▶ **Brief**:
The word "agent" marks the lines to report; pull each of them from the listing.

--- Records for this exercise ---

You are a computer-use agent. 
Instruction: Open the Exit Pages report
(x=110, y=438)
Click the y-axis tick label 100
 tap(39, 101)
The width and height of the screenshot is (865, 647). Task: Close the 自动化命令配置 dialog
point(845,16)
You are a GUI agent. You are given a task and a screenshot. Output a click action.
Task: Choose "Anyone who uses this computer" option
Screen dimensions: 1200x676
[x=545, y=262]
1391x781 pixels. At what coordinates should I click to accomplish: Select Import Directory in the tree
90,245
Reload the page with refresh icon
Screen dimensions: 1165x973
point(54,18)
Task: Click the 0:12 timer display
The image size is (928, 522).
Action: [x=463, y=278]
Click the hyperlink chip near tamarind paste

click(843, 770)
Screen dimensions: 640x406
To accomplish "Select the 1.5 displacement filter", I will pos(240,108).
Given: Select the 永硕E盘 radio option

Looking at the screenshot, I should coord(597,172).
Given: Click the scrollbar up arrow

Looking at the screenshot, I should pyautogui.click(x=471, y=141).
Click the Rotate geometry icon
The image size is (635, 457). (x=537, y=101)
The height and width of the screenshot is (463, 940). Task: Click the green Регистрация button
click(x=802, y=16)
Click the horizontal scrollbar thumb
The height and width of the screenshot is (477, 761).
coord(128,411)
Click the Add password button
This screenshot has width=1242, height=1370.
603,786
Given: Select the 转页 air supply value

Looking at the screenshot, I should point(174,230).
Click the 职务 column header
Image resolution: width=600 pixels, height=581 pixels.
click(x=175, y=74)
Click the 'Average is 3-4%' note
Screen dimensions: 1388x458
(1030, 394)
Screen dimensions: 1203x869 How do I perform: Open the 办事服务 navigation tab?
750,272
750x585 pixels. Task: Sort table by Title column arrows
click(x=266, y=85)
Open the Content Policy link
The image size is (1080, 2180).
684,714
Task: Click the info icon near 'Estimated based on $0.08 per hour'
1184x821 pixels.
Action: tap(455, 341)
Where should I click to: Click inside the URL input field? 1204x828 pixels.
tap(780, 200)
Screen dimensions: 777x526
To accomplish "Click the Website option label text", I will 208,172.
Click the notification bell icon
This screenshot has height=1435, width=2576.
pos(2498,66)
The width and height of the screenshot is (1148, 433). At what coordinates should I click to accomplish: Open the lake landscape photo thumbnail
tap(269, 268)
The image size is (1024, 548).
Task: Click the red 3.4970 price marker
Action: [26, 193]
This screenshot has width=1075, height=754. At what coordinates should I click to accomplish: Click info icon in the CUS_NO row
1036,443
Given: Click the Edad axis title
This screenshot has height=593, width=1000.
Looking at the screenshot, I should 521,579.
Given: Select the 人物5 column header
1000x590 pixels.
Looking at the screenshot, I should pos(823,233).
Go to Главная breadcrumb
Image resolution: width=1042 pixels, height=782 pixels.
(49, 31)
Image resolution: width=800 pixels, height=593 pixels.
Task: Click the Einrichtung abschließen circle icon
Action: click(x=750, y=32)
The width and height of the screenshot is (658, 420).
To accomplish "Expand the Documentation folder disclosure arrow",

---

▶ **Solution for this task**:
You are a computer-use agent. 
You are a GUI agent. You are given a task and a screenshot. Output a click action.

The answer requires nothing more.